With the addition of the '2nd vocabulary' as depicted in the restaurant 'box' and the ballroom 'bustle' as a tool to transition to the street and the eastern neighbor, it would almost seem that Jeanne is a fan of this thread...

(although it appears the eastern 'bustle' still has vestiges of the frustum slope... I wish it was just a simple box like the one over the road)
I appreciate the simplification of the glazing treatment and the elimination of the balconies on the primary facades...
they have also appeared to have eliminated the 'dead cat' wedges that existed between wanda, gems to the west, and the existing building to the east...
from an urban planning standpoint, as far as connectivity to the rest of LSE, it's excellent, and the landscape designers have suggested a pretty sweet contribution...
my criticism is still on what generated the overall 'frustum', or should I say 'chocolate bar' form, now somewhat complicated by the 'glazing gradation',
and Gang's explanations just makes it worse...
it doesn't reflect a
structural solution (in fact, it just made the prior structural solution so expensive, it had to be tossed)
it doesn't focus
views to the sky
and the river (the angles now are slight, and even more importantly,
ALL of the glazing is angled slightly up, even on the supposed downward facing facades!)

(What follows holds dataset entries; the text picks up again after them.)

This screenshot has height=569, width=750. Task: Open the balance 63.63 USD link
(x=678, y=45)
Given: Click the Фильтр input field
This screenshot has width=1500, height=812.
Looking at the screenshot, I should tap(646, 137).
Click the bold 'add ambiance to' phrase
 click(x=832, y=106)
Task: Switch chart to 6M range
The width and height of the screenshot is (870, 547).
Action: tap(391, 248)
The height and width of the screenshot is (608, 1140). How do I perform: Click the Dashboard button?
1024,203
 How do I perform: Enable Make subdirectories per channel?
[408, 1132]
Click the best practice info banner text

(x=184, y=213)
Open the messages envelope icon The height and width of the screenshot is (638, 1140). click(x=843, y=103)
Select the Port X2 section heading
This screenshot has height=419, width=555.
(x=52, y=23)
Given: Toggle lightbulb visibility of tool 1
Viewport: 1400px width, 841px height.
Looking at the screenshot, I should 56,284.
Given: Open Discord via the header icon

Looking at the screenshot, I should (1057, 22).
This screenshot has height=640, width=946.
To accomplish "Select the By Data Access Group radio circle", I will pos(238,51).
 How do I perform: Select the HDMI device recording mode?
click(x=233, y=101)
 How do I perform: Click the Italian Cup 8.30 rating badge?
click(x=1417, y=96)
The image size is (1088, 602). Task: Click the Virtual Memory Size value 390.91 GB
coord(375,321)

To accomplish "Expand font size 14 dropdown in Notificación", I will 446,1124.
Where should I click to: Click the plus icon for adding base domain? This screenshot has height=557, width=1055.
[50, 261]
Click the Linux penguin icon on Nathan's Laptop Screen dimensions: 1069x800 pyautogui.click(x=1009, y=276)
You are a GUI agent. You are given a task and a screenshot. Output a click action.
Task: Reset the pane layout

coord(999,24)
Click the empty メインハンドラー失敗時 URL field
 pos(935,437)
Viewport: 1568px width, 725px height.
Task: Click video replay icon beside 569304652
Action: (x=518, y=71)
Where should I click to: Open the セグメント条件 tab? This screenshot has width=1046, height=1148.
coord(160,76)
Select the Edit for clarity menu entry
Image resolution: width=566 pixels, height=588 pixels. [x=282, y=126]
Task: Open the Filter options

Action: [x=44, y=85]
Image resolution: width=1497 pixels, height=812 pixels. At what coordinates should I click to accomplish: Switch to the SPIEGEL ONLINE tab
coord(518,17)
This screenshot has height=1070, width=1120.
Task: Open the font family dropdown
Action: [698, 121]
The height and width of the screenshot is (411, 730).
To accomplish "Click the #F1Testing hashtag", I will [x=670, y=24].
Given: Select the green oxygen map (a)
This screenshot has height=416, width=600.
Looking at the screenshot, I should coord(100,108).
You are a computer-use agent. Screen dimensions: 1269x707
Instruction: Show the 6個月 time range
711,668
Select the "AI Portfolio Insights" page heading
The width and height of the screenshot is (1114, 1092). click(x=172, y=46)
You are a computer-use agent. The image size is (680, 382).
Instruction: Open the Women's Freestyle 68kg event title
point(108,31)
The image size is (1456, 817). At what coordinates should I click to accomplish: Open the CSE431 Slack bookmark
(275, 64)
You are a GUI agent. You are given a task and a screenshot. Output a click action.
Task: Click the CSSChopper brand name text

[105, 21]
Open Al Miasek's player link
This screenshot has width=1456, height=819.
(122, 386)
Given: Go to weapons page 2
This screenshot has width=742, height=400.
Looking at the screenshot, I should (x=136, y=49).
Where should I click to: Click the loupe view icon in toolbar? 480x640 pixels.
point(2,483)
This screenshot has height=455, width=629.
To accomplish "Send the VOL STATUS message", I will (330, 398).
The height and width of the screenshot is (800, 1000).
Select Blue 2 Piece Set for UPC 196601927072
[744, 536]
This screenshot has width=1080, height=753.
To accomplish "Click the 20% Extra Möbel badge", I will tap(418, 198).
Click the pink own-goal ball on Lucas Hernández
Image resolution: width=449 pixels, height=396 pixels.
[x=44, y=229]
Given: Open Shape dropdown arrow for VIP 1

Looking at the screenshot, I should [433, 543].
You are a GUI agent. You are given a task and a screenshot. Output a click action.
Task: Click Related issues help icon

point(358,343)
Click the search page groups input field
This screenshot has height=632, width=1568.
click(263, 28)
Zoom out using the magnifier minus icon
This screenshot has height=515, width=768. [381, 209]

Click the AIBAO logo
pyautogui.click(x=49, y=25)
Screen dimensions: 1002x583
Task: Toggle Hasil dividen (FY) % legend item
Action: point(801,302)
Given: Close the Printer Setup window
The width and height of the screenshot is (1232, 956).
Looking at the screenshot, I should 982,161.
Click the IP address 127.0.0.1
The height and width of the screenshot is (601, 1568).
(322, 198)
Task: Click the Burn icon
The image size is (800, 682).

it doesn't contribute to any
greening effect due to the shallowness of the frustums and again, the fact that
ALL of the glazing is angled slightly up and therefore exacerbating heat gain...
the explanation of the
'stepping down' of the volumes to the lake I also find suspicious and question why that is even desirable to repeat if, in fact, it exists... certainly it won't exist for long when future tall towers are built at the Spire site and the NE corner of LSE... it probably had more to do with orientating the two large roof terraces toward the lake, which is fine, just admit it...
and finally, I don't buy the
'glazing gradation' explanation... size of the floor plates are irrelevant to heat gain when said floors are broken up into a variety of rooms... it is simply
decoration and an attempt at an 'Aqua' effect and should be identified as such... it is a matter of opinion on whether that decoration is successful or not...
so, it comes down to whether we think all of the effort and expense of creating the frustums is worth it over more conventional volumes... I think we can agree that the experience of being in the volumes at this point in the design would be more or less the same whether these forms were flat sided or not...
for example, all of that frustum generated expense, design, planning, construction, etc. could have been put toward, I don't know, developing a structural exoskeleton for the east and west towers that supported the lowest tower in the middle... anyway, there would be infinite ways to create unique form that inherently reflected form and function (see Gang's mentor, Rem Koolhas and most of his work)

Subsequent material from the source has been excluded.